In recent years, advances in artificial intelligence techniques haveyielded immense success in computer vision, natural language processing, and speech processing. Healthcare is also one of the areas which got much benefited through this. Mining social media messages for health and drug-related information has received significant interest in pharmacovigilance research. For instance, an analysis of social media text (e.g., tweets, posts, and comments) using natural language processing and machine learning techniques helps in finding the adverse drug reactions, suicidal ideation, depression detection, medical information extraction, etc. Moreover, computer vision and machine learning techniques help the automatic detection of different disease from tissue images. For instance, it has shown immense success in the detection of cancer, diabetes, kidney failure, etc. Furthermore, speech processing in conjunction with artificial intelligence has shown great success in the treatment of people. Moreover, artificial intelligence helps in building systems for people with different abilities. At MIDAS@IIITD, we focus on several such interesting research problems (e.g., kidney glomeruli classification, automatic kidney fibrosis assessment, adverse drug reactions, and suicidal ideation ) leveraging deep learning techniques. Our recent papers in this area are published in top-tier conferences and journals such as IEEE Intelligent Systems, NAACL, etc.

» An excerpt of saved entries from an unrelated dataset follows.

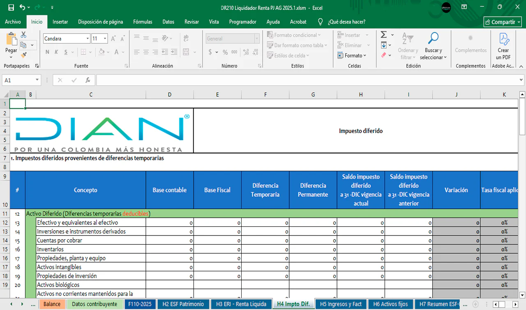The height and width of the screenshot is (310, 526).
Task: Expand the Candara font name dropdown
Action: [x=88, y=39]
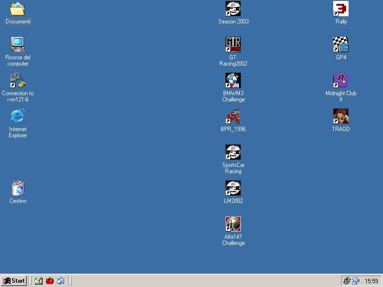The width and height of the screenshot is (383, 287).
Task: Click the BPR_1996 shortcut icon
Action: (x=233, y=116)
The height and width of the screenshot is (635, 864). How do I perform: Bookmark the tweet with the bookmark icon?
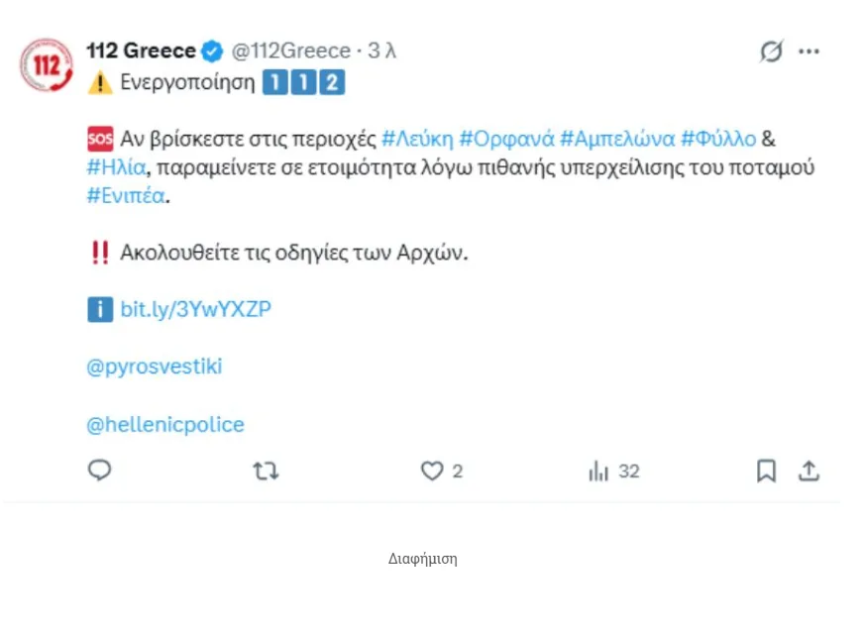(765, 471)
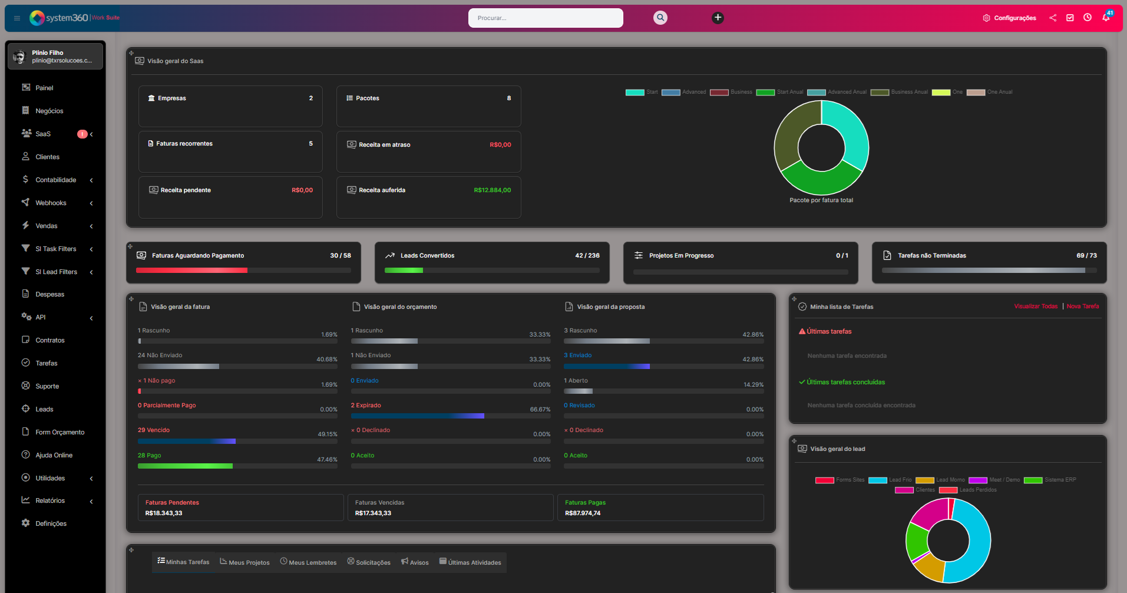Toggle Business Anual legend item
1127x593 pixels.
click(899, 92)
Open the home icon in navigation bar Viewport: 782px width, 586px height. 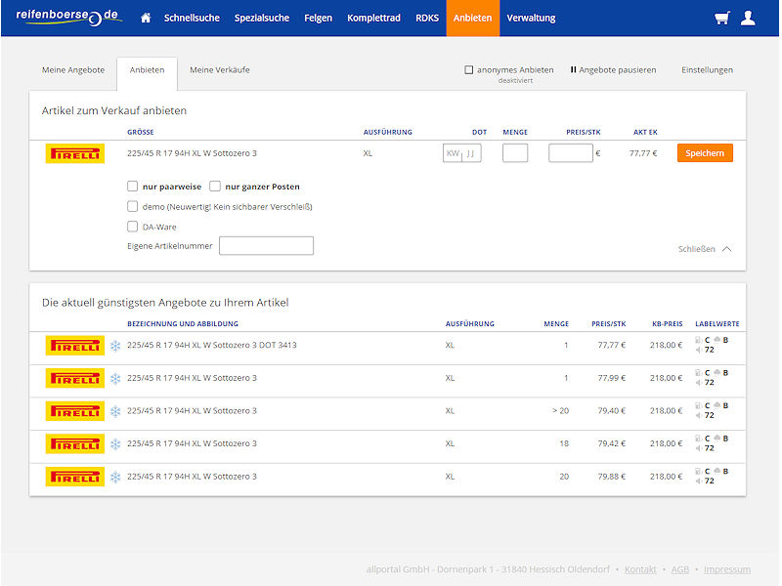[146, 18]
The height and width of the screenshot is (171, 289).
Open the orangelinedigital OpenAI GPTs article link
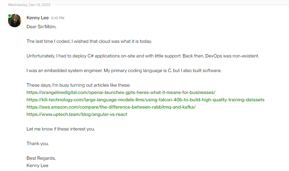coord(121,92)
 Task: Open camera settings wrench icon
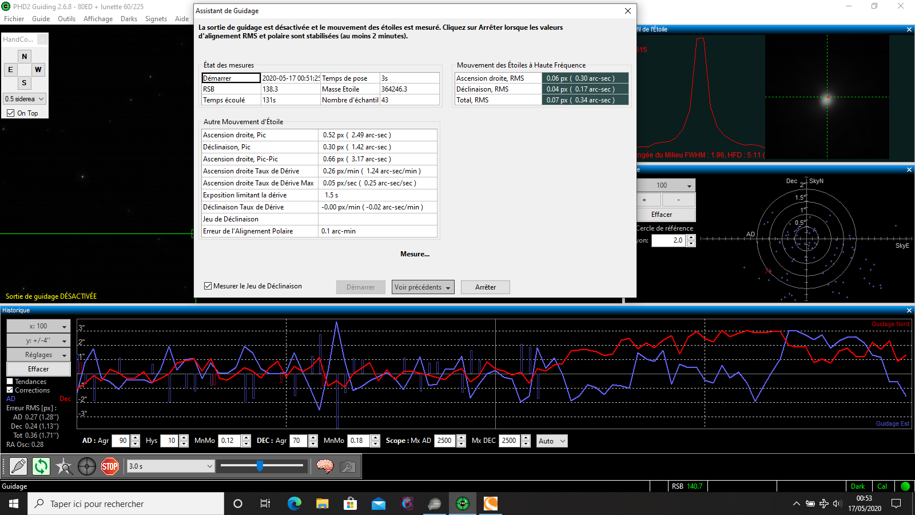tap(347, 466)
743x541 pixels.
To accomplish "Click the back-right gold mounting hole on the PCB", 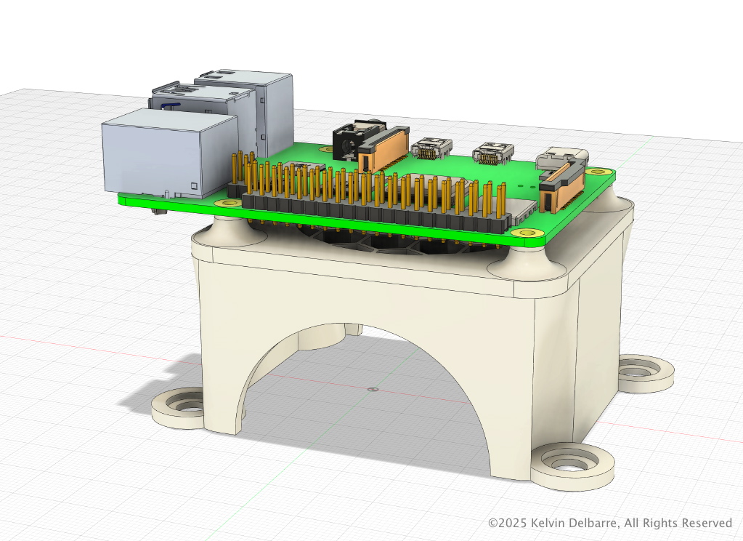I will tap(598, 172).

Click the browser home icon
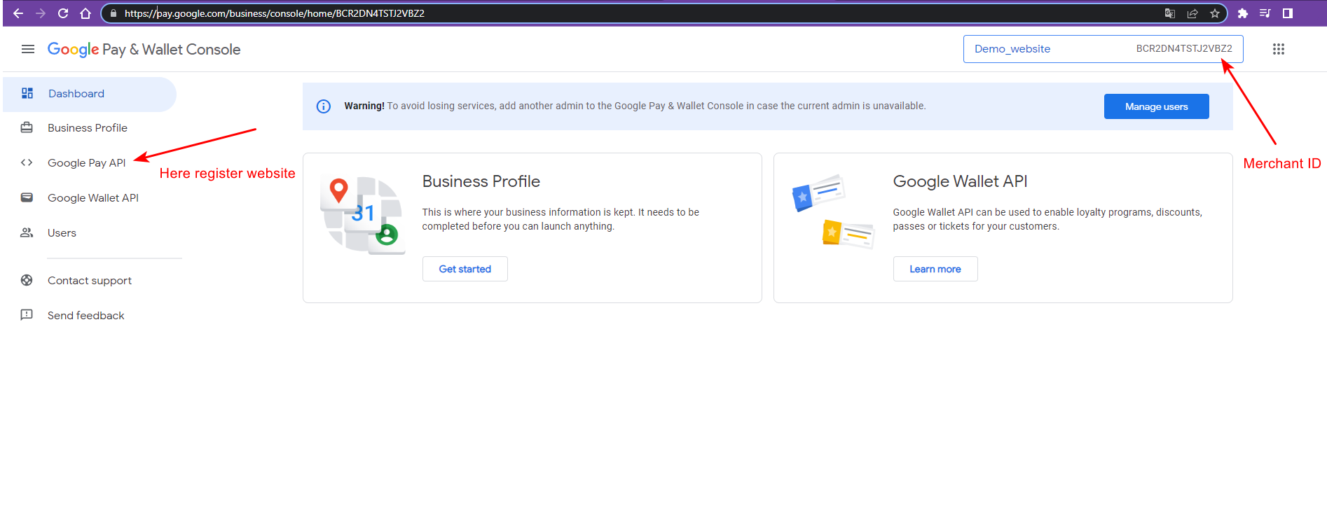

Event Detection and Summarization

With the advent of smartphones and auto-uploaders, user-generated content (e.g., tweets, photos, and videos) uploads on social media have become more numerous and asynchronous. Thus, it is difficult and time taking for users to manually search (detect) interesting events. It requires for social media companies to automatically detect events and subsequently recommend them to their users. An automatic event detection is also very useful in an efficient search and retrieval of user-generated content. Furthermore, since the number of users and events on event-based social networks (EBSN) is increasing rapidly, it is not feasible for users to manually find the personalized events of their interest. We would like to further explore events on EBSN such as Meetup for different multimedia analytics projects such as recommending events, groups, and friends to users. At MIDAS@IIITD, we would like to use Deep Neural Network (DNN) technologies due to their immense success to address these interesting problems. Our recent papers on event detection and summarization are published in top-tier conferences and journals such as Knowledge-Based Systems, ACM Multimedia, ACM ICMR, etc.

Code-Switched Language Processing

The exponential rise of social media websites like Twitter, Facebook and Reddit in linguistically diverse geographical regions has led to hybridization of popular native languages with English in an effort to ease communication. For instance, Hinglish is formed of the words spoken in Hindi language but written in Roman script instead of the Devanagari script. It is a pronunciation based bi-lingual language that has no fixed grammar rules. Therefore, it is difficult to derive any useful information from such code-switched languages. Therefore, it necessitates social media companies to build models that can extract useful information from such languages. This will be useful in a number of applications such as detecting offensive languages, understanding feedback, opinions, and sentiments of users towards some product, news, events, policies, etc. At MIDAS@IIITD, we focus on building deep learning models which can extract useful information and automatically perform efficient classifications from code-switched languages such as Hinglish. For instance, our recent paper on detecting offensive language in Hinglish tweets is published in ACL, a premier NLP conference.